Ukraine crisis: Tatars of Crimea fear a knock on the door and a return to the bad old days of the Stalin era

Under the Soviet leader, thousands were forcibly deported. Could it happen again?

Bakhchysarai

The sight of the scowling men carrying baseball bats, working their way through the streets with a list of names, and her door being among those with the shape of a cross scratched into it, proved too much for Ava Mamertova. She collapsed; one of  many in the Tatar community haunted by fear that the worst of times was about to revisit them with terrible consequences.

As soon as the separatists in Crimea had used the turmoil in Ukraine to embark on their plan to invite rule by Moscow, the role of the Tatars would play has been under immense scrutiny; deported en-masse from here by Stalin at the end of the Second World War, they remain virulently against secession and moves to re-join Russia.

It was clashes between Tatars and Russians at a demonstration in the state capital, Simferpol, on 26 February which set the scene for annexation. The parliamentary buildings were taken over that night by gunmen declaring “we are Russia” and the arrival of Kremlin's forces on streets followed a day later.

After that the Tatars kept a low profile. Hundreds of them, mostly women and children, have left for other parts of Ukraine and beyond. Their governing council, the Mejlis, has stressed the need for calmness while, at the same time, calling on the community to boycott the referendum on the status of the region, scheduled for Sunday.

Mrs Mamertova, 43, from the town of Bakhchisarai, has been diagnosed with heart problems since her collapse. The marking of her door was a grim reminder of what preceded the exiling of her parents 70 years ago. In other parts of the state, strutting members of Russian nationalist vigilantes have intimidated Tartars.

But, at the same time, the governments of Russia and breakaway Crimea are making what appears to be a concerted effort to win the community over.

The national leader of the Tatars, Mustafa Dzhemilev, was today in Moscow where it was expected that he would hold talks with Vladimir Putin. The new Crimean prime minister, Sergei Aksyonov, who came to power through a putsch and is viewed with deep suspicion by the Tatars, has offered the Mejlis a number of ministries, supposedly strengthened laws to protect minorities and grants for cultural projects, and the renaming of Simferopol airport after a Tatar hero.

The Crimean government initiative has left the Mejlis, so far, unmoved. The council's head, Refat Chubarov, reiterating at a meeting that voting would legitimise an “illegal” referendum. In Moscow, Mr Dzhemilev claimed that his first demand to Mr Putin would be to pull back troops. “That is the main condition, after that we can talk about everything. We believe that the referendum is illegitimate because it is being organized by a separatist structure, but I am open to discussing anything. We are a small nation, we are not going to fight Russia one-on-one.”

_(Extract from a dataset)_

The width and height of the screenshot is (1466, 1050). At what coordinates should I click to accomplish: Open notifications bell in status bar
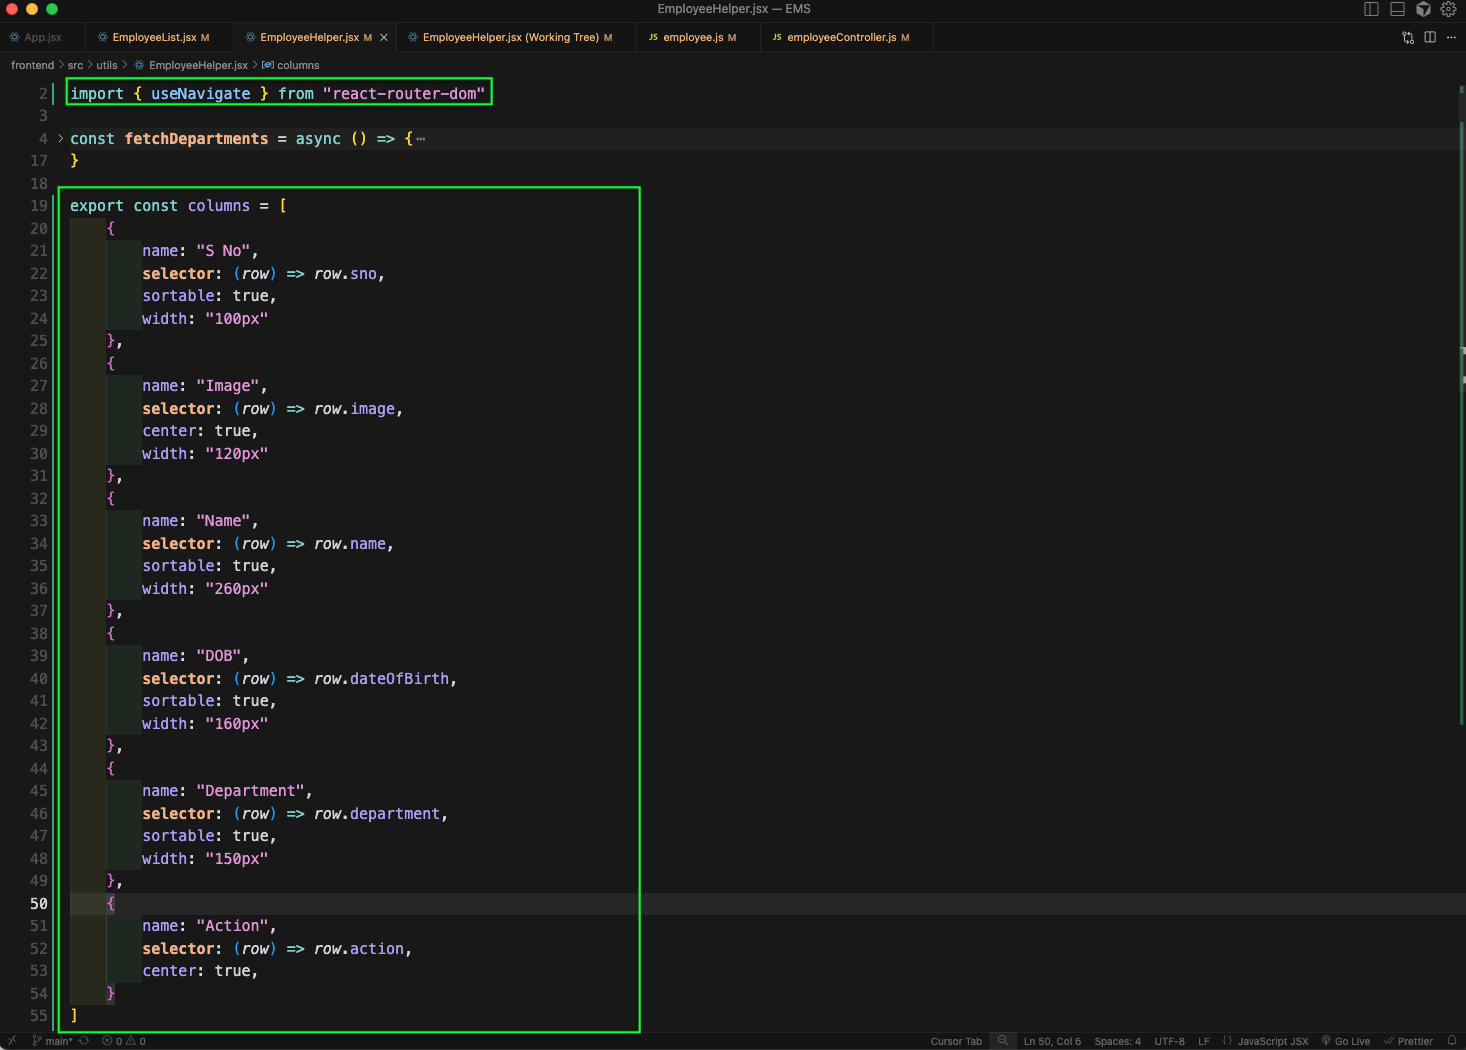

A few Tatars are, however, are questioning the community elders. At a recent protest rally against secession, Adem Ibrahimov, a 46 year old engineer, wondered whether “a different approach should be taken. We had not been involved in demonstrations because the Mejlis told us not to, this is the first time you see Tatars out with Ukrainians and Russians for more than two weeks and even then there are only small numbers of us.”

Crimean Tatar families arrive in Lviv, western Ukraine (EPA) Crimean Tatar families arrive in Lviv, western Ukraine (EPA)
“All these people here want to stay with Ukraine; so I wonder we should be voting. I know there will be fraud but if the media show how many people have turned up, it will help prove that fraud has taken place.” His friend Rustum added: “Maybe we should talk to Aksyonov. We don't have to like him, but we can start putting forward demands for our people. We should demand that international observers, not just Russian ones, should be present for the referendum.”

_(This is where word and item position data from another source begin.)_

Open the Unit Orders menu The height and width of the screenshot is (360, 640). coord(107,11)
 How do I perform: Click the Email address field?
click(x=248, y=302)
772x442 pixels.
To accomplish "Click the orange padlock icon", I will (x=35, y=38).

The Crimean information minister, Dmitriy Polonsky, insisted to The Independent “that more people would vote than one thinks. We... think at least 80 per cent will vote. I don't know how many international observers can come, it's not my department, but I don't see why they should not be here.”

Earlier this week, Mrs Mamertova's home was visited by another set of men with lists. “They said they were officials and they had come to talk about the referendum, they were saying why it was a good thing and we should all take part,” she recalled.

“They were not threatening; they did not tell us that we must vote. My husband told them we did not plan to take part. But I don't know what's going to happen; we have thought about leaving Crimea, but we are not going to.

“I was born in Uzbekistan, where my family were sent from here. We have been back 24 years; we have built this house, we have built up a business growing flowers. Our Russian neighbours are good, their men go out on night patrol with our men to make sure this area is safe. But we also remember being told that these crosses began to appear before everyone was taken away those years ago. So, yes, we are very worried.”